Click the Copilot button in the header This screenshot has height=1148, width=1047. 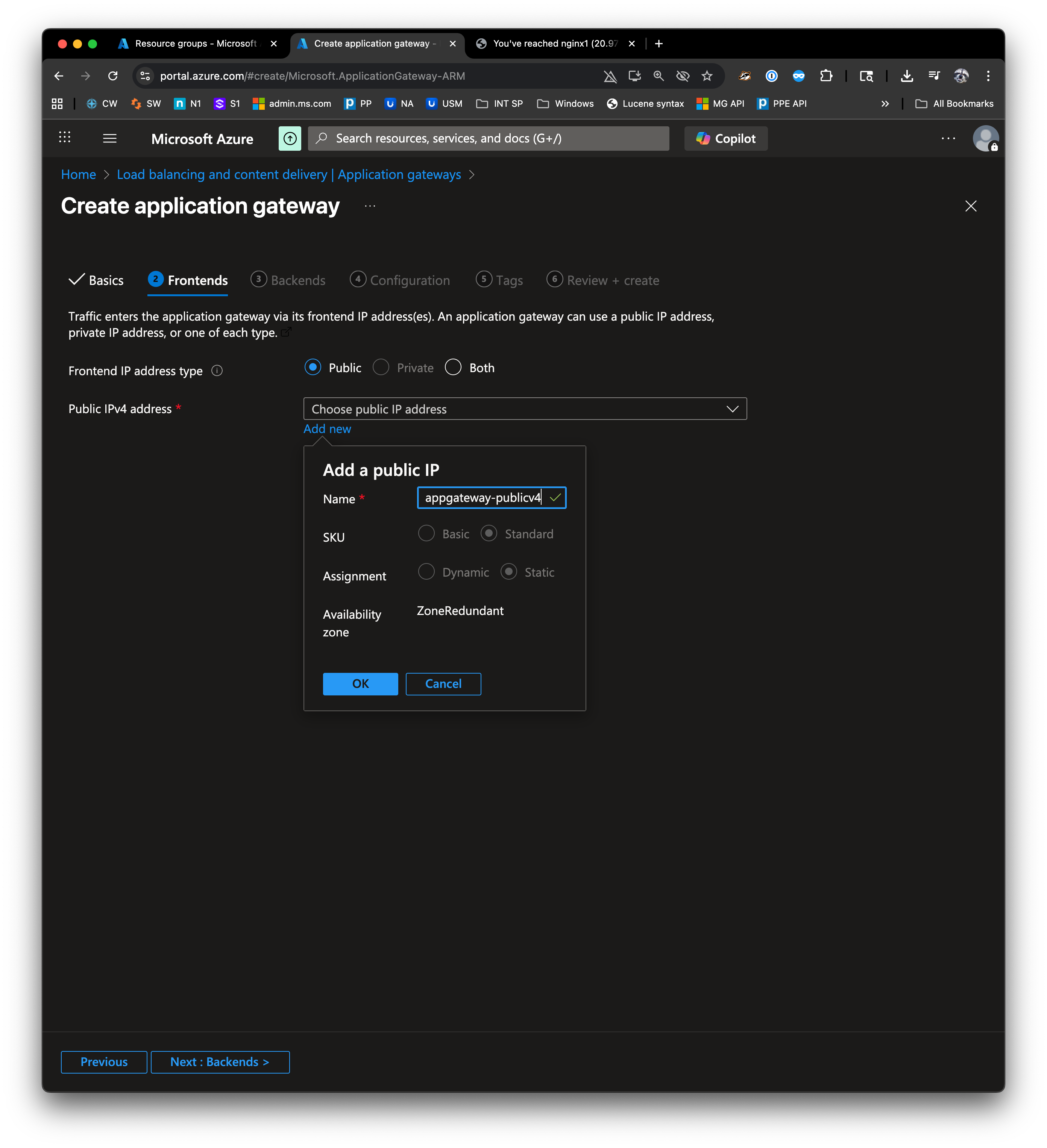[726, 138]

* * *

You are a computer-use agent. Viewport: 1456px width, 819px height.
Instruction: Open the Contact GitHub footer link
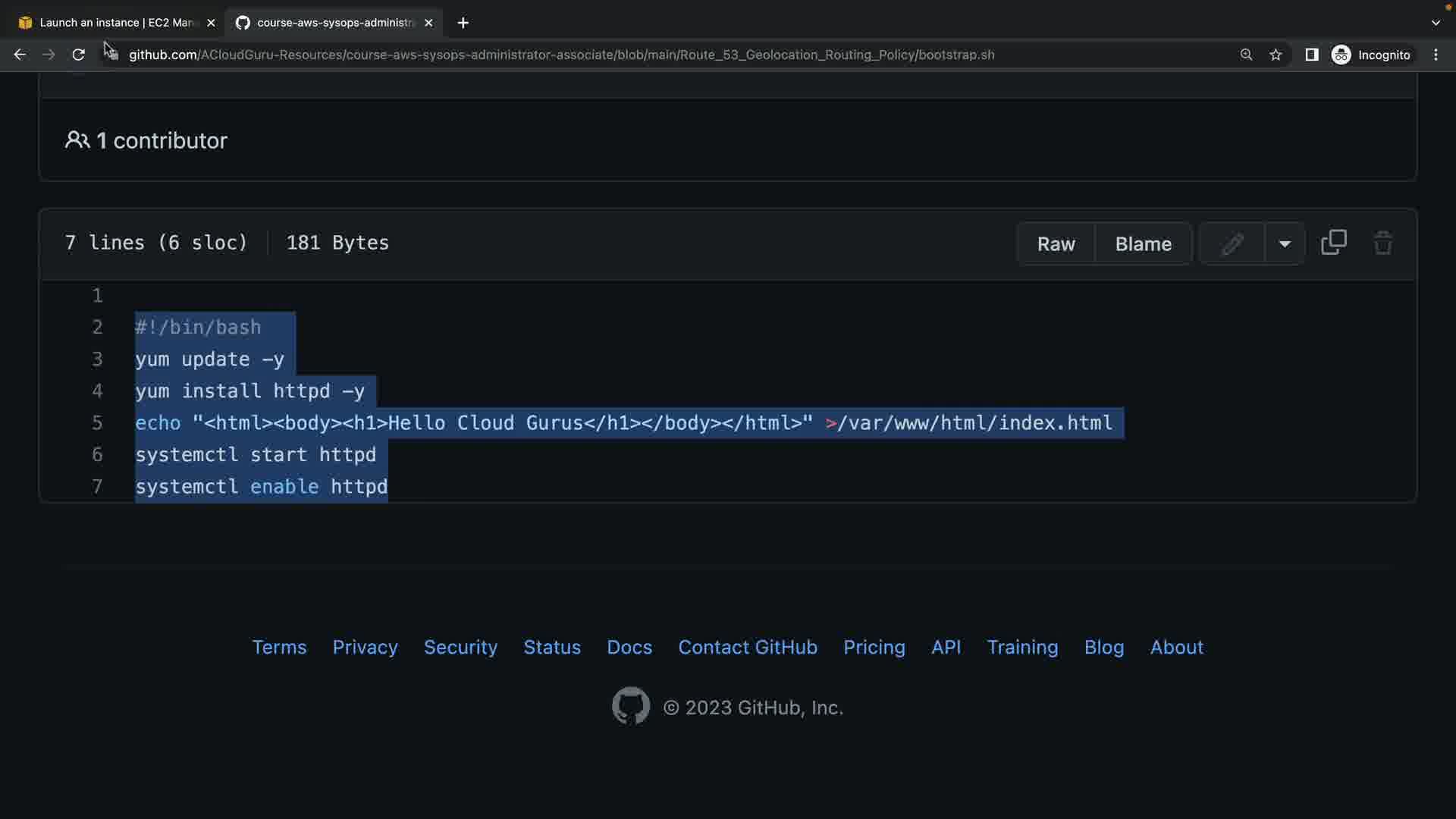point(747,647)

* * *

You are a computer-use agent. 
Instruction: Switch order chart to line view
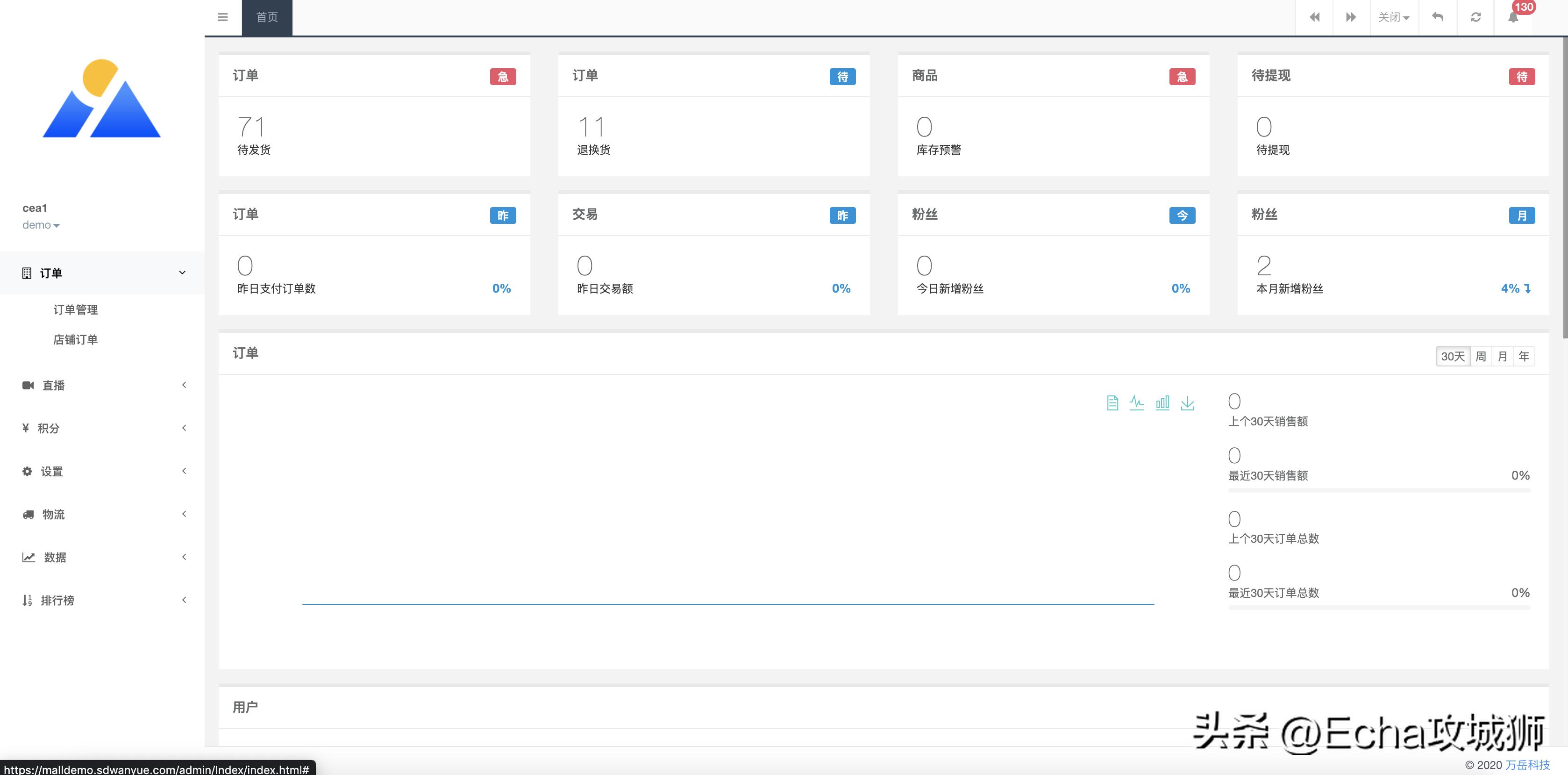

Task instructions: Lines containing the word "computer" are to be tallied across the entries above; give only the resulting count.

Solution for this problem: 2